(Collection entries)
========
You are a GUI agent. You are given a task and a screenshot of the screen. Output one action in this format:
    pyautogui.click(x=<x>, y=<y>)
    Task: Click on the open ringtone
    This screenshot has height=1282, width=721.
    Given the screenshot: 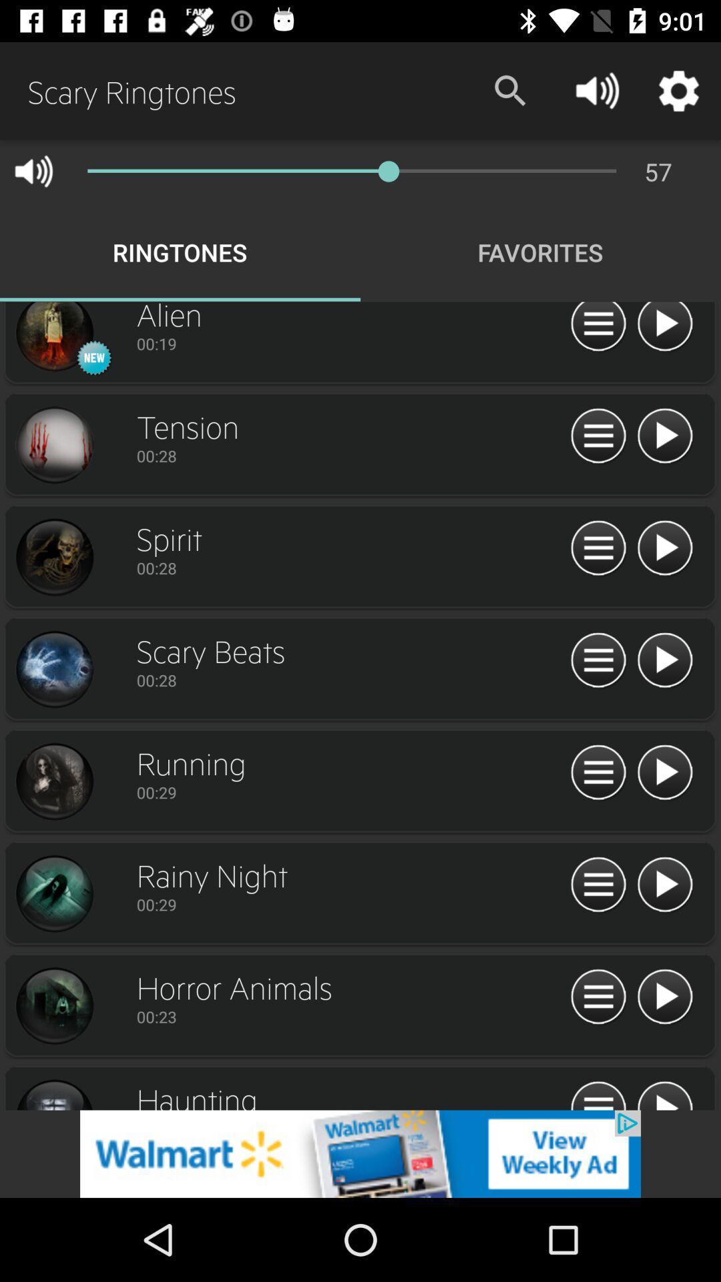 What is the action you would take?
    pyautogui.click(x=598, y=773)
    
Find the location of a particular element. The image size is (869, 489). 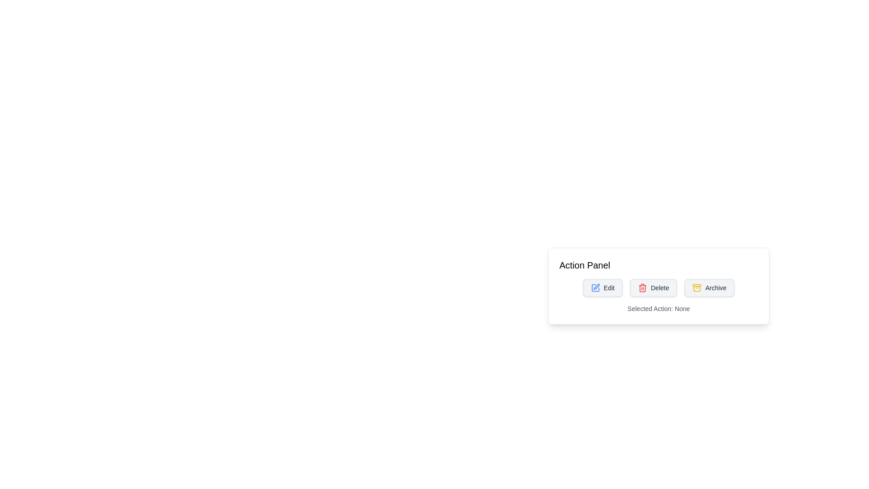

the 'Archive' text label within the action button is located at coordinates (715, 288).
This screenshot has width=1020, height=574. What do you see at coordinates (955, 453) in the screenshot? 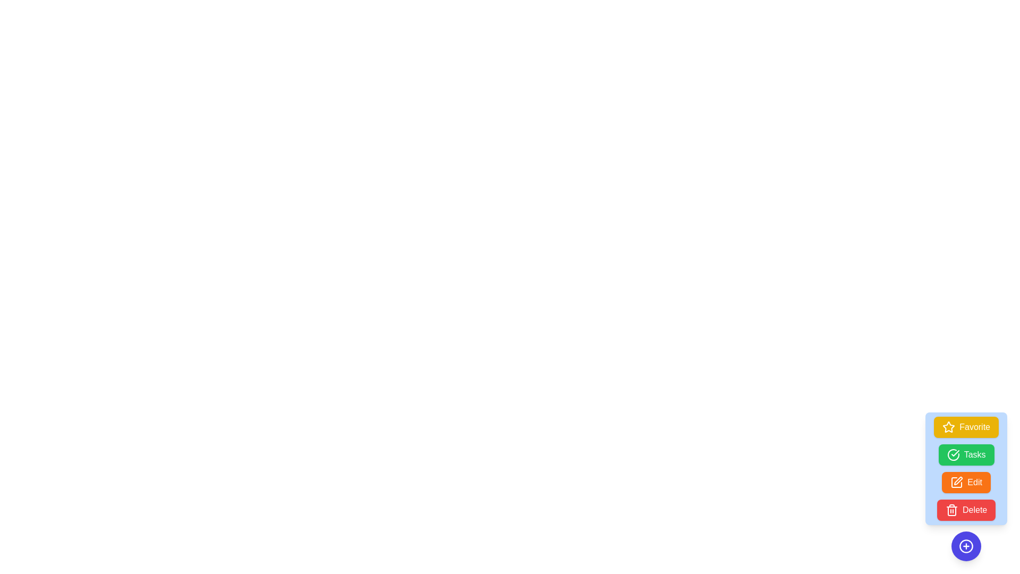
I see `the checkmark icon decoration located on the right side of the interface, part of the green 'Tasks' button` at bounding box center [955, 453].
========
Present the part of the listing above that opens with the line containing "Find the location" and continues through the end of the listing as a numbered list, skipping blank lines and leaving out the pictures.

1. Find the location of a particular element. The image size is (869, 489). 
2. the 'Archive' text label within the action button is located at coordinates (715, 288).
3. This screenshot has width=1020, height=574. What do you see at coordinates (955, 453) in the screenshot? 
4. I see `the checkmark icon decoration located on the right side of the interface, part of the green 'Tasks' button` at bounding box center [955, 453].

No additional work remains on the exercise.